> [AIM] Copy all of the records below line for line, without changing a single character.

> [Stored dataset items]
** Start **
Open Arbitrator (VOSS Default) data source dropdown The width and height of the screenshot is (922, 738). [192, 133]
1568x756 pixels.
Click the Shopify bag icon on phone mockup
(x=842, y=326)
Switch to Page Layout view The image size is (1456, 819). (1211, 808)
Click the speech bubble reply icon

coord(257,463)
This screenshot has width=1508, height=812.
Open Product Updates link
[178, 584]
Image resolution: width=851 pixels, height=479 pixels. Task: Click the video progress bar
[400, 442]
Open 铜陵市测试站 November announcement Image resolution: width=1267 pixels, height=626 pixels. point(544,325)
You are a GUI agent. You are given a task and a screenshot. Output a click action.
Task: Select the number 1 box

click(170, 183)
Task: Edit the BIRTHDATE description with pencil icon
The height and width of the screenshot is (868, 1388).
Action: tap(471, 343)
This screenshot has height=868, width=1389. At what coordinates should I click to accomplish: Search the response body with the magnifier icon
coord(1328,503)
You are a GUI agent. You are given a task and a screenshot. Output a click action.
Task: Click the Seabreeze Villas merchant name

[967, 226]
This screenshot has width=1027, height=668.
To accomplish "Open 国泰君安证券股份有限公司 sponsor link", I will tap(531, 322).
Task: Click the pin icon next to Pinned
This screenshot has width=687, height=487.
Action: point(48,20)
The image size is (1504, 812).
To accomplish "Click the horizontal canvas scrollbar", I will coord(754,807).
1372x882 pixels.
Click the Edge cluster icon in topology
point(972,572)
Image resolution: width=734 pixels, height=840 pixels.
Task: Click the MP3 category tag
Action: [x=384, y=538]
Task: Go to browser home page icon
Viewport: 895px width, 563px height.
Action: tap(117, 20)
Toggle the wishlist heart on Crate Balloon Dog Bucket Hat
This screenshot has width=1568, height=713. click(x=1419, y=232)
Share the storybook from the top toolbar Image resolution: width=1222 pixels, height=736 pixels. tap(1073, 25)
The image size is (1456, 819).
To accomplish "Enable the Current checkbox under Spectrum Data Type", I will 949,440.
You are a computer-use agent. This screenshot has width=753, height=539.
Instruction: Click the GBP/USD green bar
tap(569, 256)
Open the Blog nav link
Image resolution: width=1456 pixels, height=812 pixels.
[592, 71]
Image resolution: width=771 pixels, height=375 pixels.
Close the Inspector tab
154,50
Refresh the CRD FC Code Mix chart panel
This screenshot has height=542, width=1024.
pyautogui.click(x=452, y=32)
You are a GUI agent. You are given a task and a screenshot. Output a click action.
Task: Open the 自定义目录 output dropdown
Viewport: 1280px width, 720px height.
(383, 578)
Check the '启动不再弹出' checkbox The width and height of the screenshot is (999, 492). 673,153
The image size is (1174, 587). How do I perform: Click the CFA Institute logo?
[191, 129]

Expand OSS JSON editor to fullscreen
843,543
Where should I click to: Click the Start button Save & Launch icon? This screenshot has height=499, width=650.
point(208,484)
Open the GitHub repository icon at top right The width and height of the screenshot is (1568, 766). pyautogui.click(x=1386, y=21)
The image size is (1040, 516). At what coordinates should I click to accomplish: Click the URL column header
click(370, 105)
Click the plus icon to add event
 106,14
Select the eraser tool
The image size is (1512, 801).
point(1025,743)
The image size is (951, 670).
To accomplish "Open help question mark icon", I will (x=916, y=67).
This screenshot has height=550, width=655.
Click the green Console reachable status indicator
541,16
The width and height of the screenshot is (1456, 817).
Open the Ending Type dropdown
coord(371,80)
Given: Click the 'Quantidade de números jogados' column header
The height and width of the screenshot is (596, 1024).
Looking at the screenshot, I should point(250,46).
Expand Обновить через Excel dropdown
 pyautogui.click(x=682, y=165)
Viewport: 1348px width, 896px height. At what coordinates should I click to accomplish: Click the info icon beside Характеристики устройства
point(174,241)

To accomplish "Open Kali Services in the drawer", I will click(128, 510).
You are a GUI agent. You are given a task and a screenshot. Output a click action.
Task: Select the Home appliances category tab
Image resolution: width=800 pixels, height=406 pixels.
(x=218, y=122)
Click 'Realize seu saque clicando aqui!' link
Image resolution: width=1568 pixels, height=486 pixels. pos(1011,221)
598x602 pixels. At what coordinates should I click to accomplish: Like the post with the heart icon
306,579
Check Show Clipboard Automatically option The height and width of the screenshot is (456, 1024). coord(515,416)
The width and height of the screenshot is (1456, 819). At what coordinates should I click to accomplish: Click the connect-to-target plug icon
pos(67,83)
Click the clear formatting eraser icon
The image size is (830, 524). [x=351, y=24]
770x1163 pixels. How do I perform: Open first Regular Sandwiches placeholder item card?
** End **
> [REPLY TO THE EXERCISE]
Open Arbitrator (VOSS Default) data source dropdown The width and height of the screenshot is (922, 738). [192, 133]
1568x756 pixels.
Click the Shopify bag icon on phone mockup
(x=842, y=326)
Switch to Page Layout view The image size is (1456, 819). (1211, 808)
Click the speech bubble reply icon

coord(257,463)
This screenshot has width=1508, height=812.
Open Product Updates link
[178, 584]
Image resolution: width=851 pixels, height=479 pixels. Task: Click the video progress bar
[400, 442]
Open 铜陵市测试站 November announcement Image resolution: width=1267 pixels, height=626 pixels. point(544,325)
You are a GUI agent. You are given a task and a screenshot. Output a click action.
Task: Select the number 1 box

click(170, 183)
Task: Edit the BIRTHDATE description with pencil icon
The height and width of the screenshot is (868, 1388).
Action: tap(471, 343)
This screenshot has height=868, width=1389. At what coordinates should I click to accomplish: Search the response body with the magnifier icon
coord(1328,503)
You are a GUI agent. You are given a task and a screenshot. Output a click action.
Task: Click the Seabreeze Villas merchant name

[967, 226]
This screenshot has width=1027, height=668.
To accomplish "Open 国泰君安证券股份有限公司 sponsor link", I will tap(531, 322).
Task: Click the pin icon next to Pinned
This screenshot has width=687, height=487.
Action: point(48,20)
The image size is (1504, 812).
To accomplish "Click the horizontal canvas scrollbar", I will coord(754,807).
1372x882 pixels.
Click the Edge cluster icon in topology
point(972,572)
Image resolution: width=734 pixels, height=840 pixels.
Task: Click the MP3 category tag
Action: [x=384, y=538]
Task: Go to browser home page icon
Viewport: 895px width, 563px height.
Action: tap(117, 20)
Toggle the wishlist heart on Crate Balloon Dog Bucket Hat
This screenshot has width=1568, height=713. click(x=1419, y=232)
Share the storybook from the top toolbar Image resolution: width=1222 pixels, height=736 pixels. tap(1073, 25)
The image size is (1456, 819).
To accomplish "Enable the Current checkbox under Spectrum Data Type", I will 949,440.
You are a computer-use agent. This screenshot has width=753, height=539.
Instruction: Click the GBP/USD green bar
tap(569, 256)
Open the Blog nav link
Image resolution: width=1456 pixels, height=812 pixels.
[592, 71]
Image resolution: width=771 pixels, height=375 pixels.
Close the Inspector tab
154,50
Refresh the CRD FC Code Mix chart panel
This screenshot has height=542, width=1024.
pyautogui.click(x=452, y=32)
You are a GUI agent. You are given a task and a screenshot. Output a click action.
Task: Open the 自定义目录 output dropdown
Viewport: 1280px width, 720px height.
(383, 578)
Check the '启动不再弹出' checkbox The width and height of the screenshot is (999, 492). 673,153
The image size is (1174, 587). How do I perform: Click the CFA Institute logo?
[191, 129]

Expand OSS JSON editor to fullscreen
843,543
Where should I click to: Click the Start button Save & Launch icon? This screenshot has height=499, width=650.
point(208,484)
Open the GitHub repository icon at top right The width and height of the screenshot is (1568, 766). pyautogui.click(x=1386, y=21)
The image size is (1040, 516). At what coordinates should I click to accomplish: Click the URL column header
click(370, 105)
Click the plus icon to add event
 106,14
Select the eraser tool
The image size is (1512, 801).
point(1025,743)
The image size is (951, 670).
To accomplish "Open help question mark icon", I will (x=916, y=67).
This screenshot has height=550, width=655.
Click the green Console reachable status indicator
541,16
The width and height of the screenshot is (1456, 817).
Open the Ending Type dropdown
coord(371,80)
Given: Click the 'Quantidade de números jogados' column header
The height and width of the screenshot is (596, 1024).
Looking at the screenshot, I should point(250,46).
Expand Обновить через Excel dropdown
 pyautogui.click(x=682, y=165)
Viewport: 1348px width, 896px height. At what coordinates should I click to accomplish: Click the info icon beside Характеристики устройства
point(174,241)

To accomplish "Open Kali Services in the drawer", I will click(128, 510).
You are a GUI agent. You are given a task and a screenshot. Output a click action.
Task: Select the Home appliances category tab
Image resolution: width=800 pixels, height=406 pixels.
(x=218, y=122)
Click 'Realize seu saque clicando aqui!' link
Image resolution: width=1568 pixels, height=486 pixels. pos(1011,221)
598x602 pixels. At what coordinates should I click to accomplish: Like the post with the heart icon
306,579
Check Show Clipboard Automatically option The height and width of the screenshot is (456, 1024). coord(515,416)
The width and height of the screenshot is (1456, 819). At what coordinates should I click to accomplish: Click the connect-to-target plug icon
pos(67,83)
Click the clear formatting eraser icon
The image size is (830, 524). [x=351, y=24]
770x1163 pixels. How do I perform: Open first Regular Sandwiches placeholder item card?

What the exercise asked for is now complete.